Думаю, что до сих пор мы не до конца поняли «Пикник на обочине», с его очень странным портретом Советской власти. Да, мы - дыра, да, мы — зона, но в эту зону сквозит будущее. Думаю, что сами Стругацкие не отдавали себе отчета, в таком сложном, и при том очевидном толковании.
Но рискну сказать, что Стругацкие 70-х годов — это так или иначе, при всей усложненности и невероятно изобразительном, изобретательном сюжетном богатстве, которое там есть, Стругацкие 70-х годов — это рефлексия двух чрезвычайно умных людей, может быть самых умных в своей эпохе, над советской историей и над советским опытом. Попытка этот советский опыт метафорически описать и показать, куда он выводит.

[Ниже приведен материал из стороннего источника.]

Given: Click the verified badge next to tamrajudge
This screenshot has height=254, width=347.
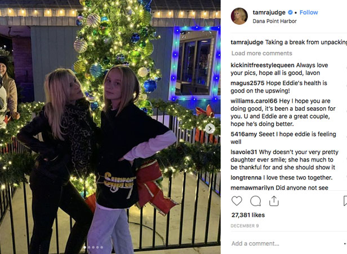Looking at the screenshot, I should [x=290, y=12].
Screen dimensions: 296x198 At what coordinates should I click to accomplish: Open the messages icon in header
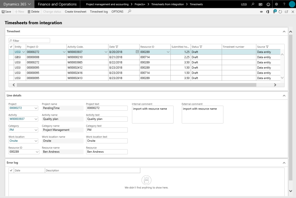(260, 4)
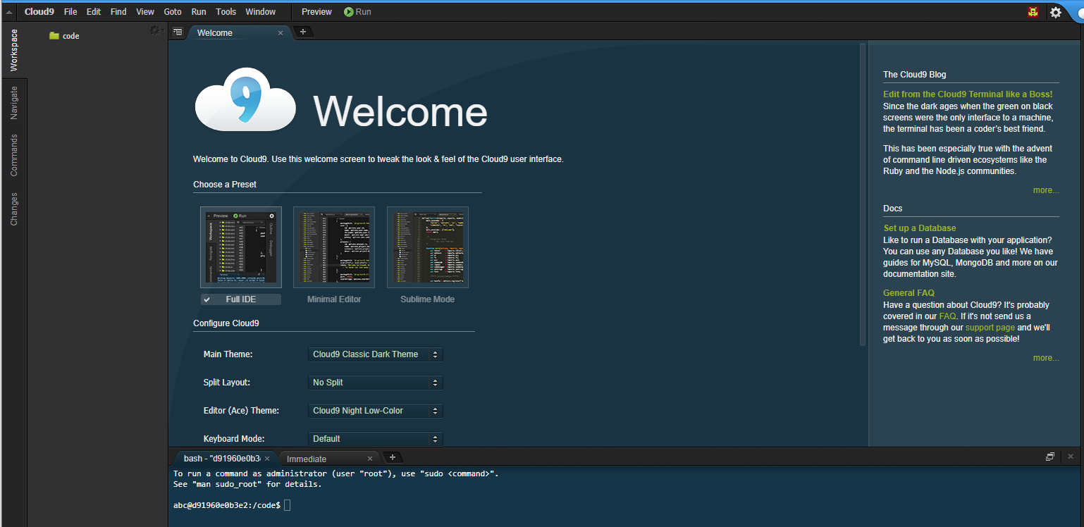
Task: Click the workspace tree settings gear
Action: point(155,30)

70-е годы открыли нам две вот эти самые важные, о которых идет там речь, две дихотомии, две точки выбора. Андрей Воронин, главный герой «Града», свято убежден, что «Град обреченный» - это борьба хаоса с организацией, энтропией с человеческой волей. Он, в отличие от своего собеседника во второй части романа, где он работает следователем, вот от этого странного старика, которого он встретил во второй части, он убежден, что это — не ад. Что это — не посмертное бытие. Что это — не то пространство, где царствует зло. Нет, это то пространство, где царствует энтропия. Задача человека — эту энтропию организовать.

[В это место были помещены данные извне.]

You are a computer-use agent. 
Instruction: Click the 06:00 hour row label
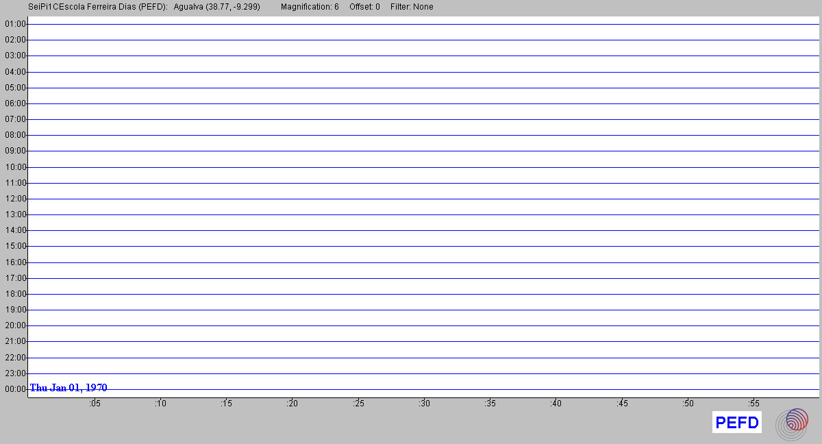click(x=15, y=103)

Как совершенно справедливо заметил Марк Амусин, один из самых проницательных читателей Стругацких, все попытки как-нибудь со организовать ее заканчиваются крахом. Следователь ничего не может расследовать, мусорщик не может даже убрать мусора, а помощник господина советника приводит точно к такой же диктатуре, от которой он всегда пытался уйти.
Есть и вторая, не менее важная дихотомия в романе, которая, собственно говоря, связана с именем Изи Кацмана. В одном интервью со Стругацким я как-то самонадеянно предположил, что на самом деле Кацман — главный и любимый герой романа. Я был очень удивлен, когда Борис Натанович признался, что Кацмана они всегда недолюбливали, более того, любимый-то герой — это человек действия, Андрей Воронин. А Кацман — человек рефлексии, и эта кацмановская рефлексия раздражает не только Андрея, она раздражает всех . Но если вдуматься, то именно с именем Кацмана связана главная, вторая проблема романа. Это уже проблема вечного противостояния между массой и личностью, между элитой и большинством.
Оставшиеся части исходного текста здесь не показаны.